Rethinking the Role of Hydroxyethyl Starch in Fluid Replacement
Hydroxyethyl starch (HES) solutions are the most widely used synthetic colloid volume replacement fluids around the world (1). These infusion solutions contain the osmotically active colloid macromolecule hydroxyethyl starch in various molecular sizes and varying degrees of substitution, and generally show a colloid osmotic pressure similar to that of plasma. Colloid fluids form an integral component of fluid replacement therapy because of their postulated large volume effect and long-lasting intravascular persistence. This is particularly the case in patients with acute blood loss, but also in critically ill patients, in whom—based on the physiological principle of the Starling equation—it is feared that the infusion of large amounts of crystalloid fluids will lead to greater tissue edema. In addition, experimental studies have described favorable rheological effects and stabilizing effects of HES on the endothelial barrier in inflammatory diseases.
Risks and adverse effects
Because of lower costs and better accessibility of HES solutions compared to human albumin, these fluids have been widely used since the 1960s for rapid restoration of intravascular volume particularly in surgical and intensive care patients. While other colloids have lost ground, such as dextran solutions because of their greater risk of anaphylaxis, or gelatin solutions because of their limited volume effect, hydroxyethyl solutions have come into broader use and been developed further—especially in Germany (2, 3). Many of the colloid resuscitation fluids used today, however, were not tested for efficacy and safety in large patient populations before being released onto the market. Since Schierhout and Roberts (4) and Choi et al. (5) published the results of their meta-analyses, the postulated advantages of synthetic colloids—although demonstrated in animal experiments—have been increasingly called into question in the clinical setting. In addition, reports of adverse effects such as renal toxicity, coagulation defects, and refractory pruritus began to accumulate (6).
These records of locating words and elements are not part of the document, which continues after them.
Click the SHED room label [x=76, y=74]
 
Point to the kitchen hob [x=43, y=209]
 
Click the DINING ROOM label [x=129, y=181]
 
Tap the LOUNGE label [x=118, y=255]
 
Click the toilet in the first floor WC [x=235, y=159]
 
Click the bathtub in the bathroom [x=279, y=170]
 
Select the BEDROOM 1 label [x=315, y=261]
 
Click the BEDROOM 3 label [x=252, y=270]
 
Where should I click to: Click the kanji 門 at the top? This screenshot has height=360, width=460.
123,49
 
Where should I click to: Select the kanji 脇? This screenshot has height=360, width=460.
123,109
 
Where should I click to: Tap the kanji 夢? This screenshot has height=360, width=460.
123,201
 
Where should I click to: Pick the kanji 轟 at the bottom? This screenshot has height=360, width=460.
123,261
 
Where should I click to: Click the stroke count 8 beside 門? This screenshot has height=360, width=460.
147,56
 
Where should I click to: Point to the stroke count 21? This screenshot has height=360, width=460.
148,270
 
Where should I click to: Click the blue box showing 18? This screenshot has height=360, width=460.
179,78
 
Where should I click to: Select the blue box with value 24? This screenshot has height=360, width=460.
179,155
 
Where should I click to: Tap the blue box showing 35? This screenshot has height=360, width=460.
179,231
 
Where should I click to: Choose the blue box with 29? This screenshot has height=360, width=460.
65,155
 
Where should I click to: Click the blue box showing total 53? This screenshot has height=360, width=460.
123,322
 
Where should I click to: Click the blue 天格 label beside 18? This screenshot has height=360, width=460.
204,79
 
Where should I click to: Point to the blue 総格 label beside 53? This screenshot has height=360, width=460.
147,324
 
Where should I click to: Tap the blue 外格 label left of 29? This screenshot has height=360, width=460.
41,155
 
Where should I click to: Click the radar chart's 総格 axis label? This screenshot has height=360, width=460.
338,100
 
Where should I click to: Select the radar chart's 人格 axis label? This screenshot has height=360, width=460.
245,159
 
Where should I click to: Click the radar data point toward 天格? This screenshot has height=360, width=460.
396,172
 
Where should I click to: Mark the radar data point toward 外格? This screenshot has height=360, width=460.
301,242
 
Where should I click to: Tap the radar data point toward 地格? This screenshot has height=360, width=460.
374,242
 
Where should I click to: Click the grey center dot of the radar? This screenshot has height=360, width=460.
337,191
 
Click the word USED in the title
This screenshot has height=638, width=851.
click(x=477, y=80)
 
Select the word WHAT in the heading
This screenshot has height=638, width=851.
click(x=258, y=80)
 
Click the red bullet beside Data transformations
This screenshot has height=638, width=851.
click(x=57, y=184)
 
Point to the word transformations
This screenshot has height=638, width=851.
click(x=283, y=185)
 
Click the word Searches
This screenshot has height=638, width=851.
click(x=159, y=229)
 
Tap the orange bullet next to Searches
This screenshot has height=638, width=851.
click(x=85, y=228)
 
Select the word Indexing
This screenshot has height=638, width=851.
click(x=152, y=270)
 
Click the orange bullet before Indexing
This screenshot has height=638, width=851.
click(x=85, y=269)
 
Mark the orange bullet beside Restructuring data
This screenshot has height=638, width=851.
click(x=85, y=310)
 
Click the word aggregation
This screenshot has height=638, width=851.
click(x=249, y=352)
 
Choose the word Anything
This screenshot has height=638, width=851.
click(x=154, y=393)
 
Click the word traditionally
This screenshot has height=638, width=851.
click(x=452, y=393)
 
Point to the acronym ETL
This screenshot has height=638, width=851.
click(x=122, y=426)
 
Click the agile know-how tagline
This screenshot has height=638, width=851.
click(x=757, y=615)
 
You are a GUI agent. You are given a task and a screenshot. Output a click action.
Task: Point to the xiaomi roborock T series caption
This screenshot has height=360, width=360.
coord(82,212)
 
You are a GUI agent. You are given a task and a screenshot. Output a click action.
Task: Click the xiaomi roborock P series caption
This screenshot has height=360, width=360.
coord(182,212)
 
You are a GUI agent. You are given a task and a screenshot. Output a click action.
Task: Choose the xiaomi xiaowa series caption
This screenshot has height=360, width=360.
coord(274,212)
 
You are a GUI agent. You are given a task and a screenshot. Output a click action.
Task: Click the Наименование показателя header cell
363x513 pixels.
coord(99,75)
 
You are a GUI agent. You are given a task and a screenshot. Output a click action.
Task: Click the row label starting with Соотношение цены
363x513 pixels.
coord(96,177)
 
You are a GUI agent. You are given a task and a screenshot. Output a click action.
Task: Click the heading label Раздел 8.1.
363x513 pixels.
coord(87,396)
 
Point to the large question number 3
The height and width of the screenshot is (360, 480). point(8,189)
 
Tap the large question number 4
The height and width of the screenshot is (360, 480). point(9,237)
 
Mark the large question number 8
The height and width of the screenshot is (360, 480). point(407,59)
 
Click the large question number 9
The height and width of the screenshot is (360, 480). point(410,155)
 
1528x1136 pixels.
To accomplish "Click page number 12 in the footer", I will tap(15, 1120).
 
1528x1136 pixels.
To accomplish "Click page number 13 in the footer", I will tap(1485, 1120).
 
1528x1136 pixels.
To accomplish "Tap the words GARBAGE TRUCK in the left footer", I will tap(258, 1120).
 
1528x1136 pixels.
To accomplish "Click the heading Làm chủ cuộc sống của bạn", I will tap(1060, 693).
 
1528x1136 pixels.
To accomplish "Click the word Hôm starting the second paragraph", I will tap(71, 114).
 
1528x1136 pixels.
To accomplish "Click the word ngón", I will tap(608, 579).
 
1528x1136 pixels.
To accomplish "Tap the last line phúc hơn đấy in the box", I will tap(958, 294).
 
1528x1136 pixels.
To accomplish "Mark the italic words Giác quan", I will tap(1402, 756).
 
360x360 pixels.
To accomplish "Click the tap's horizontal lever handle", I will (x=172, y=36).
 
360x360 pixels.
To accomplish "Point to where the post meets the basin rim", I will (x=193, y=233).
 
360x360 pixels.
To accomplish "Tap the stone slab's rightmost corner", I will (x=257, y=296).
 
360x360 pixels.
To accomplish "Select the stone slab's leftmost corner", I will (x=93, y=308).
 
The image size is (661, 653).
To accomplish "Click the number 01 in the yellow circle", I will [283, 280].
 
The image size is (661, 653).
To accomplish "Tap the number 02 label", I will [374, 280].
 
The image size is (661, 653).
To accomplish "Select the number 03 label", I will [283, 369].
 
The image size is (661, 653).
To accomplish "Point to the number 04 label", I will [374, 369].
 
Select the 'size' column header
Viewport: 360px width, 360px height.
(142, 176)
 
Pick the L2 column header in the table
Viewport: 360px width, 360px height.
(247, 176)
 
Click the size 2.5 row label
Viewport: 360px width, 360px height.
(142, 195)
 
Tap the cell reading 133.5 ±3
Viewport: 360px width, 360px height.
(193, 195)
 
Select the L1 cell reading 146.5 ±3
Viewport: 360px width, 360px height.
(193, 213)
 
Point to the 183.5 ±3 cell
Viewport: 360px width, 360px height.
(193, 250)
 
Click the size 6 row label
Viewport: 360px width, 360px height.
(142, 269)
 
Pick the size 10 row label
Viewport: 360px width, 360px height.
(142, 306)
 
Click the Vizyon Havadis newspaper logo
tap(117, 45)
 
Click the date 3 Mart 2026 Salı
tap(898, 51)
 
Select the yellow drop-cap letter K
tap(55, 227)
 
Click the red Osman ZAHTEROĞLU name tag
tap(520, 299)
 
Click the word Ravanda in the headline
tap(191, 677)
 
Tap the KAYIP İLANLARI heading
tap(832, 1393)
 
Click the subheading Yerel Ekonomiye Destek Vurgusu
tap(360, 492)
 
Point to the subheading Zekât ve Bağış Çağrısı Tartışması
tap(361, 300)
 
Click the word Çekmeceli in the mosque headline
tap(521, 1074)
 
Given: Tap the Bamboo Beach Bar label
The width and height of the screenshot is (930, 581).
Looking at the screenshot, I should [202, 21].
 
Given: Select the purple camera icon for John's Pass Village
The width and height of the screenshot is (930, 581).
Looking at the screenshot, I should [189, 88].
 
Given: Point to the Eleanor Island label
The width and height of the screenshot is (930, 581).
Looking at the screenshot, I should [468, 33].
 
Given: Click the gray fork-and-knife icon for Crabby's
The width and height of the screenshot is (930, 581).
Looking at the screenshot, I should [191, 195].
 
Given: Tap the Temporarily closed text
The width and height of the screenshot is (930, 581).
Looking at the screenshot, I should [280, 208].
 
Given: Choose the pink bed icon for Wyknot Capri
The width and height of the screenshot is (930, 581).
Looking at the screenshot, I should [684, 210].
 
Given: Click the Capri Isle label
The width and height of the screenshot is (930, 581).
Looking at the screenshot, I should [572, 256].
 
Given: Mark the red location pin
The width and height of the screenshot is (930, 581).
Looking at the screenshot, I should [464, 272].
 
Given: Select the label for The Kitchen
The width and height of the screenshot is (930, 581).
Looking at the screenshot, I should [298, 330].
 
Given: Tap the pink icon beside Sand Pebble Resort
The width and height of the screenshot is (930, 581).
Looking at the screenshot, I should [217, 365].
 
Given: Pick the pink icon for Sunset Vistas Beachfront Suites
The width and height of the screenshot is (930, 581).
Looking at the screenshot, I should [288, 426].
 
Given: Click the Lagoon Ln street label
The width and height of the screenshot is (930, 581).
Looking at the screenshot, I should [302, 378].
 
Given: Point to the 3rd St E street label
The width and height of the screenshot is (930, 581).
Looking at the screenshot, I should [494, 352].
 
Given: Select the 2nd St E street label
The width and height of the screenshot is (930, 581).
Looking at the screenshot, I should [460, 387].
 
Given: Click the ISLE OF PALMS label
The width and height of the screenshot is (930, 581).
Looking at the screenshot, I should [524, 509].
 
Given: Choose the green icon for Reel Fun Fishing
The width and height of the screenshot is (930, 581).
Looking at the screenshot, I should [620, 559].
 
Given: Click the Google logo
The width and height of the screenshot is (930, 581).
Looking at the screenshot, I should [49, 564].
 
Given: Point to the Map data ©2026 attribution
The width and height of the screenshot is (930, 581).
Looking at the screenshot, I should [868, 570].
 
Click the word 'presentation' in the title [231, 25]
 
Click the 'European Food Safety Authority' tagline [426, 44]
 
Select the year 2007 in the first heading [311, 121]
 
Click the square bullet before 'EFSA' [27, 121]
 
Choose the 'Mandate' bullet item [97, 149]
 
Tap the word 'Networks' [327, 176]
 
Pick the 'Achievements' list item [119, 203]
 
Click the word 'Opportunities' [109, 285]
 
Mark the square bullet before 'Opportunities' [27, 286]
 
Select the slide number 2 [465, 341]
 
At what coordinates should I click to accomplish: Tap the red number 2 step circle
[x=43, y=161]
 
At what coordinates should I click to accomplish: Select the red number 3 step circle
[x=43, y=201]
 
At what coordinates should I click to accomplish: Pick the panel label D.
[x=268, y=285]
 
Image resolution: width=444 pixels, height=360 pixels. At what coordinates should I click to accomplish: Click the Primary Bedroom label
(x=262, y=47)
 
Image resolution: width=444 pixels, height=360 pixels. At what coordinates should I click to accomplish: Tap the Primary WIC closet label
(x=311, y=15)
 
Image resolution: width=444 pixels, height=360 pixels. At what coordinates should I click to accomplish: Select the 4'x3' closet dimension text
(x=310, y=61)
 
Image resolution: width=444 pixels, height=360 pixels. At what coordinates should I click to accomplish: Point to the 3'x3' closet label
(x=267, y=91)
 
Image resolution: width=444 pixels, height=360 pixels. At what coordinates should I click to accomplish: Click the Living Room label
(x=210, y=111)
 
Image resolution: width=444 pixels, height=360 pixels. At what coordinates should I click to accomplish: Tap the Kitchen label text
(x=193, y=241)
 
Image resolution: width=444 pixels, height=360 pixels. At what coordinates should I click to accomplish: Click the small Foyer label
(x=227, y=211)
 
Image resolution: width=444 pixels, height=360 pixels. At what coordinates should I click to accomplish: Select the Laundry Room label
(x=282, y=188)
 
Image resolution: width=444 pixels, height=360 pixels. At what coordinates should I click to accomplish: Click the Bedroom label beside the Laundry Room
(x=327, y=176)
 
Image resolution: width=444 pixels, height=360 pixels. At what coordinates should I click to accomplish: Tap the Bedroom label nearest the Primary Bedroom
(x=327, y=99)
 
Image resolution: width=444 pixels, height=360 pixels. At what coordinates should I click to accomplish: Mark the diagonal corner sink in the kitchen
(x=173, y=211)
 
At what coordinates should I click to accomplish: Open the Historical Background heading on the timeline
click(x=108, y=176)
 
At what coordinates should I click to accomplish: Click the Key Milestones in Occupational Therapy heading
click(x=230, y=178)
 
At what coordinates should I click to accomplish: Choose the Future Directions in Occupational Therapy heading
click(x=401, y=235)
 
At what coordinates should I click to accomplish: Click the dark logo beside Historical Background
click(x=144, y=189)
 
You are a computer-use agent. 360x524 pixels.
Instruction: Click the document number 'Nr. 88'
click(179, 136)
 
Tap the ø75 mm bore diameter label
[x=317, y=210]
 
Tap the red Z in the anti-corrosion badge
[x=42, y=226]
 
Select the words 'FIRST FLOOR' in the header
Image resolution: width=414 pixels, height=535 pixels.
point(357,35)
Current state of knowledge
VISEP—a study by the German Sepsis Competence Network that has received considerable international attention—was the first to show the nephrotoxic effects of HES (10% HES 200/05, an older, high-molecular-weight [200 kD] preparation) in a prospective randomized trial (7), and triggered a lively debate about the use of HES in patients with sepsis. Since then, several large prospective randomized controlled studies (6S, CHEST) and meta-analyses of the safety and efficacy of the modern low-molecular-weight (130 kD) HES solutions have been published. After an investigation carried out at the request of the German Federal Institute for Drugs and Medical Devices (Bundesinstitut für Arzneimittel und Medizinprodukte), the Pharmacovigilance Risk Assessment Committee (PRAC) (an expert committee of the European Medicines Agency, EMA) has recommended to the EMA that the approval for HES preparations should be suspended until convincing data are produced to show their clinical efficacy and safety in patients. This recommendation applies to all products and all indications (EMA press release dated 14 June 2013).
In this issue of Deutsches Ärzteblatt International, Hartog, Welte, Schlattmann, and Reinhart (8) critically assess the risk–benefit profile of HES on the basis of their own meta-analysis. This analysis took account of all randomized controlled trials and meta-analyses in which patients in intensive care and those with sepsis or trauma were given 6% HES 130/0.4 or HES 130/0.42 solutions or crystalloid solutions or human albumin for more than 24 hours.
After evaluating seven randomized controlled studies (7838 patients) and several meta-analyses, Hartog et al. concluded that the use of HES 130 results in no evidence of any benefit relevant to patient outcome. On the contrary, the use of this substance in patients with sepsis or those in intensive care is associated with an increased risk of patient death, an increased requirement for renal replacement therapy, and increased transfusion requirement. To what extent these reservations about the safety of HES in intensive care patients also apply to the use of HES in the surgical setting is still unclear, as no reliable studies are available on this point.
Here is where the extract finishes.